Thank you. Is there a question here in the audience?

Trond Fiskum
President and CEO, Kongsberg Automotive

Yeah.

Erik Magelssen
CFO, Kongsberg Automotive

You just get.

Trond Fiskum
President and CEO, Kongsberg Automotive

I can repeat the question.

Erik Magelssen
CFO, Kongsberg Automotive

Yeah.

Trond Fiskum
President and CEO, Kongsberg Automotive

The question was regarding the warranty liabilities, and when we will have more clarity on that. It's very hard to say, because this process can take a lot of time. That said, we are not in a rush to conclude it. We need time to do the proper investigations, the proper negotiations, and we want to solve this in the best possible outcome for the company. Very hard to say how much time it's going to take. Some of these processes can drag on for a long time, and then, I mean, years, potentially. It could also solve quicker, so it's very hard to say. This is a part of the, let's say, the all the variability of the outcome. It's also in terms of time. We don't know.

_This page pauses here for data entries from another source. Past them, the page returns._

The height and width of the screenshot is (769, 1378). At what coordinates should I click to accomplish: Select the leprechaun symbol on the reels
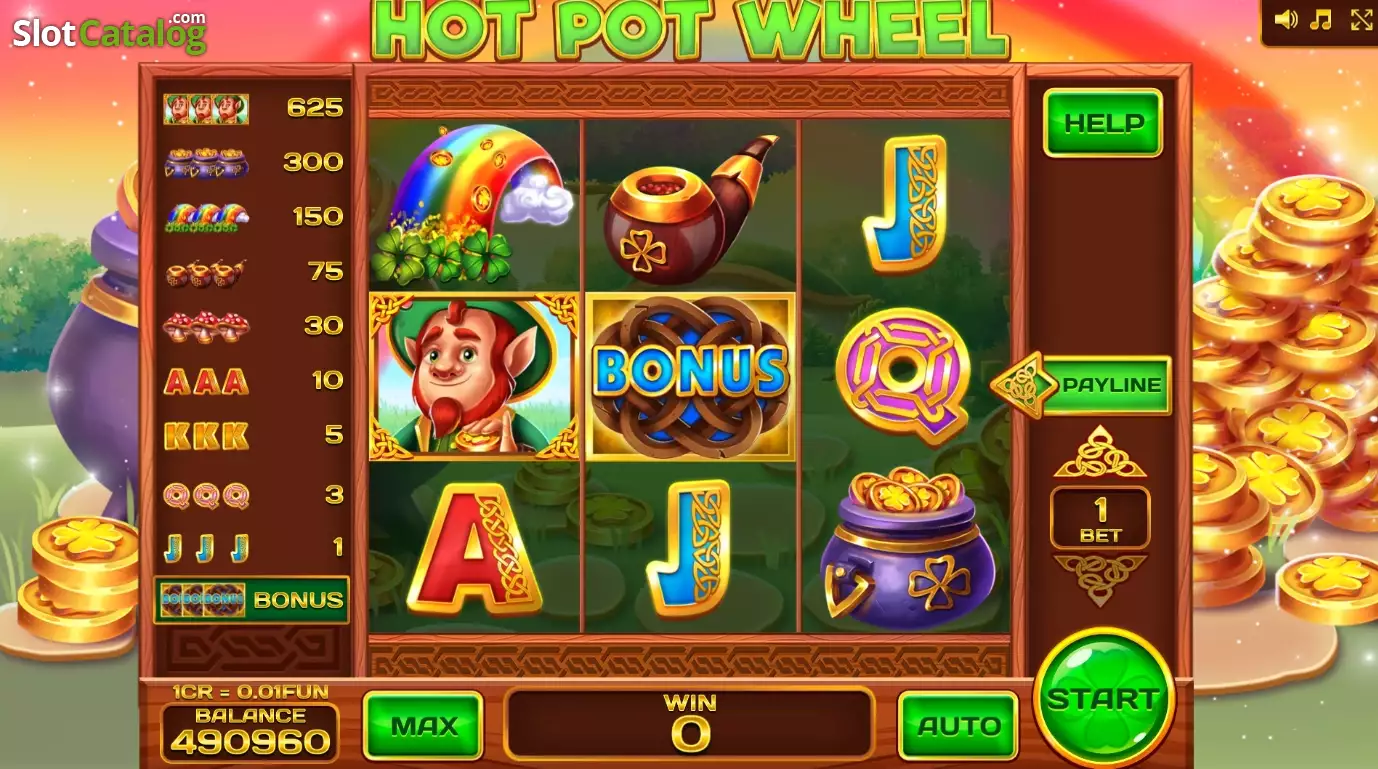tap(474, 376)
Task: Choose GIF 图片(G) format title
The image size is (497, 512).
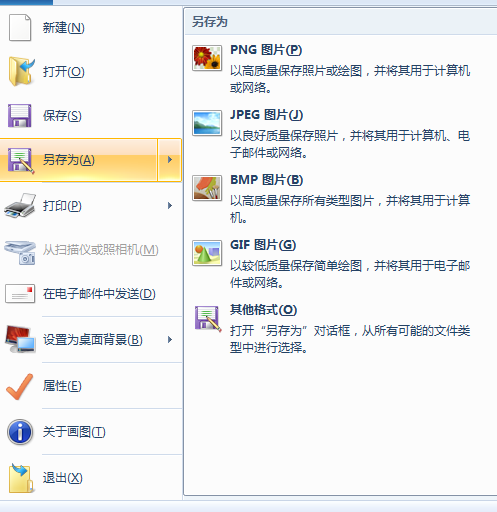Action: click(263, 245)
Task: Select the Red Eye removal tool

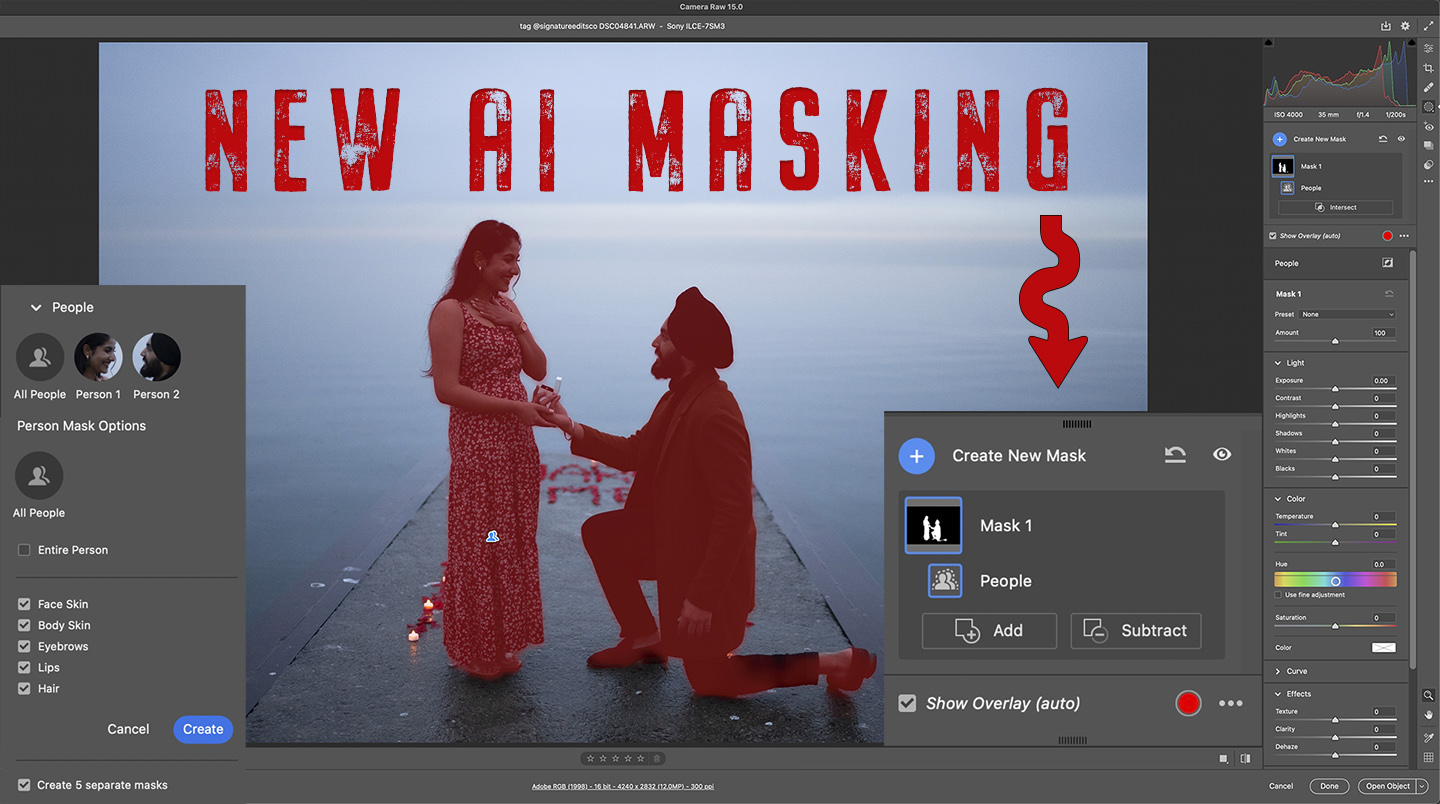Action: click(1428, 126)
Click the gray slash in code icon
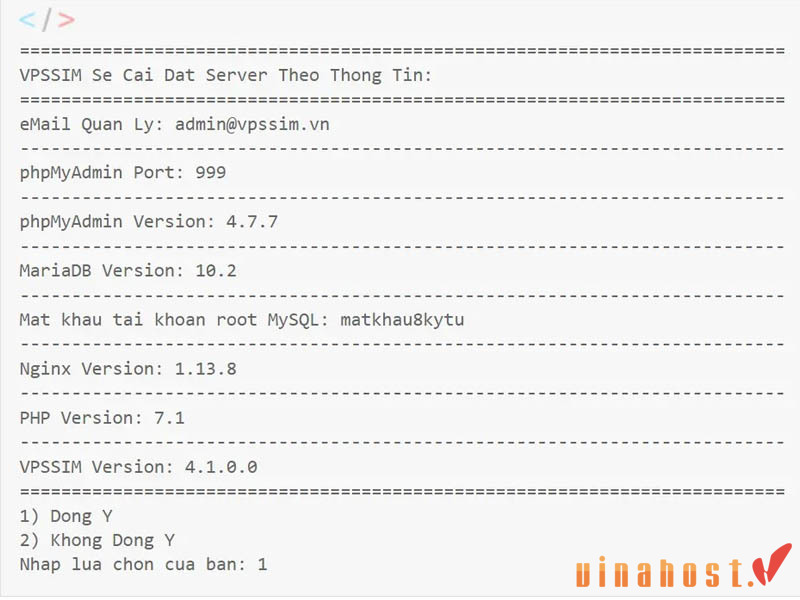Image resolution: width=800 pixels, height=600 pixels. [46, 20]
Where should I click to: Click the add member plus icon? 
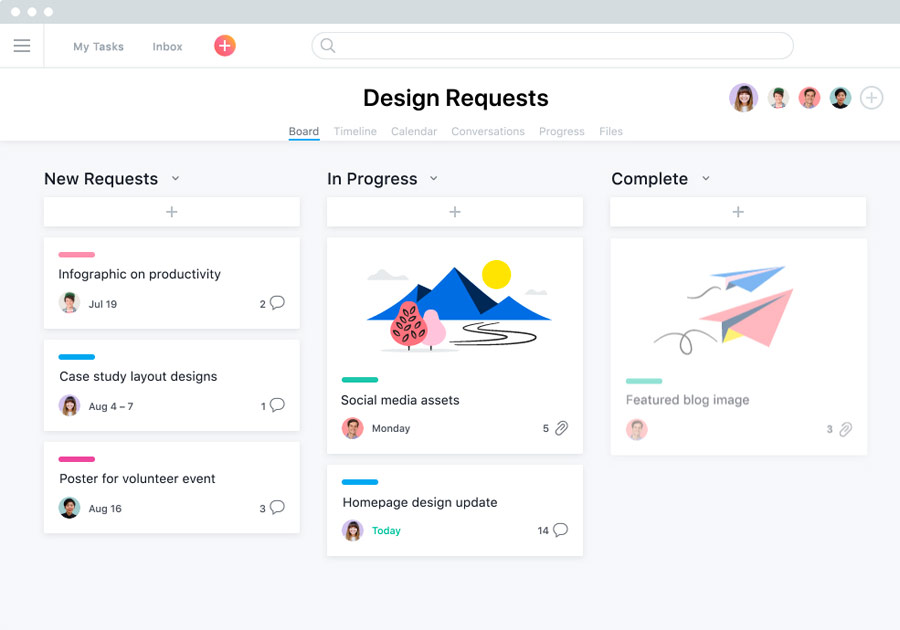pos(871,98)
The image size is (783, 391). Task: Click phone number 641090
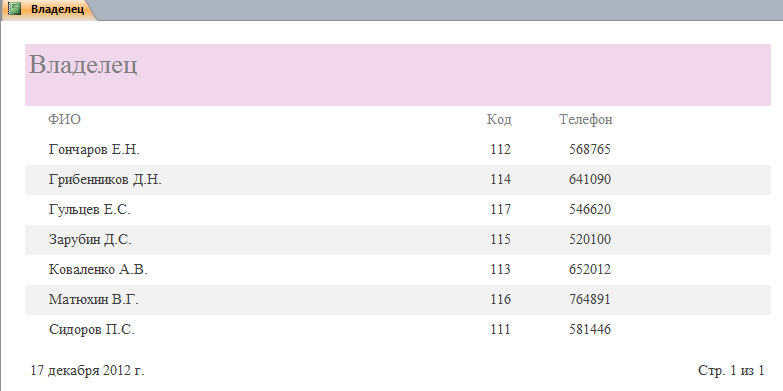tap(590, 179)
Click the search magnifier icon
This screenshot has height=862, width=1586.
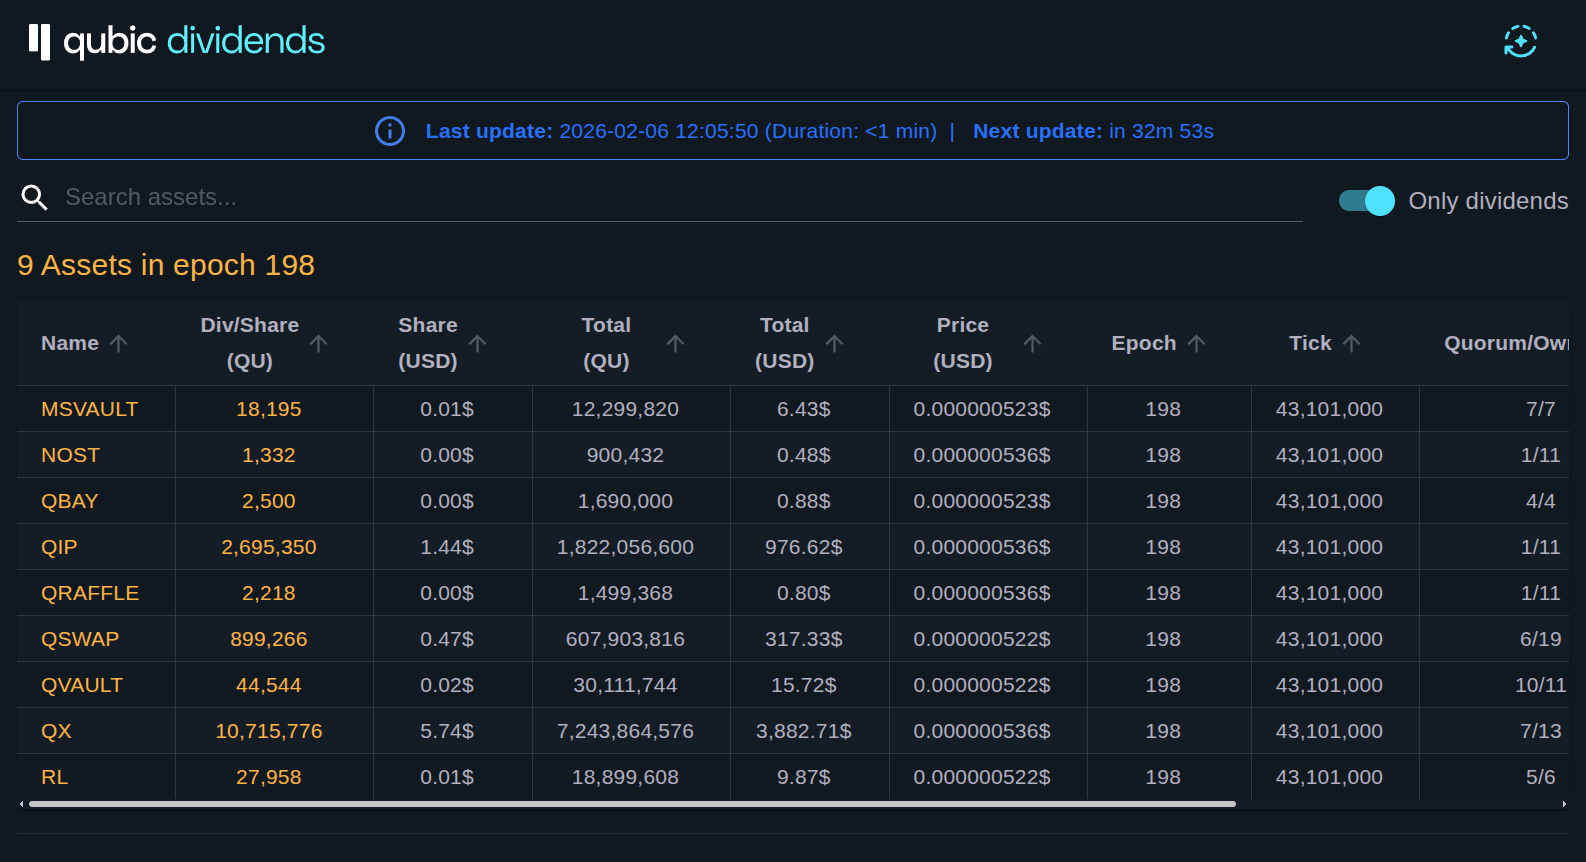(x=35, y=198)
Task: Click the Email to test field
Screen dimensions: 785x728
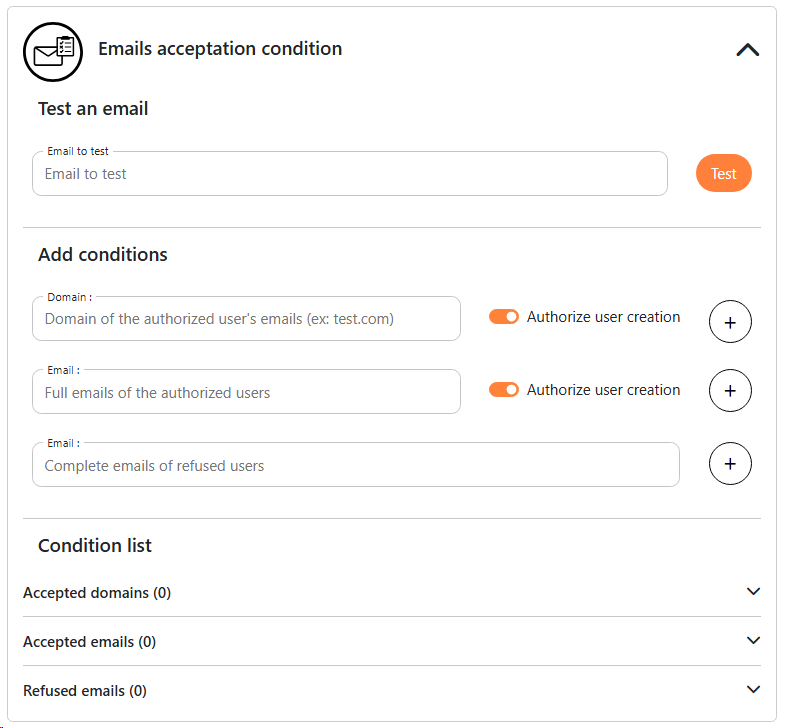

It's very strong focus, and we want to solve it as soon as we can, but we are not going to Let's say, if we need more time in order to get to the best possible outcome for the company, we are going to take more time. Very good. Then, uh- There's one more question.

Speaker 4

My English isn't good enough, so I have to take the question in Norwegian. Okay?

Trond Fiskum
President and CEO, Kongsberg Automotive

Sure.

Speaker 4

Avsetninger, garanti avsetninger. Nå vet vi at vi har tapt $6.7 million, fallet som har skjedd. Garanti avsetningene har de, er det en gevinst i motsatt retning i forhold til at garantikostnadene vil påløpe i dollar? Ikke jeg, det vil jo gi en utjevning i forhold til den tapen.

Trond Fiskum
President and CEO, Kongsberg Automotive

The question was if the warranty accruals that we made, if the weakening U.S. dollar has any impact, positive impact on the warranty accruals. What I can say is that if the warranty costs are in dollars, they, of course, in EUR will have a lower impact. It, you know, the accruals have been made. They were made in the past. Maybe, Erik, you can comment on how the accruals itself will impact.

Erik Magelssen
CFO, Kongsberg Automotive

Yeah. Yeah, yeah. I'll do that. The accruals are made in each entity. For instance, the U.S. part is made in dollars, and then it's converted to euro. It's a good question. I think that when and if any payments are made in the future, if they're made, of course, a weak dollar will kind of... we will use our, the value for the euro to pay that. It's that in just isolated that sense, the weakening of dollar is good, and the majority of the accruals are related to the U.S. side. Yeah.

Speaker 4

Hvor stor del av avsetningene er relatert til dollar, opp mot euro?

Erik Magelssen
CFO, Kongsberg Automotive

I think just for, let's say competitive reasons and the customer negotiation, I don't think we want to go into details on the specific. Ye ah. Yeah. It's, yeah.

Therese Skurdal
Corporate Communication Director, Kongsberg Automotive

Any further questions? If not, we can conclude.

Trond Fiskum
President and CEO, Kongsberg Automotive

Yeah. Thank you for participating on this earnings call and also thank you to Arctic for having us here. Thank you.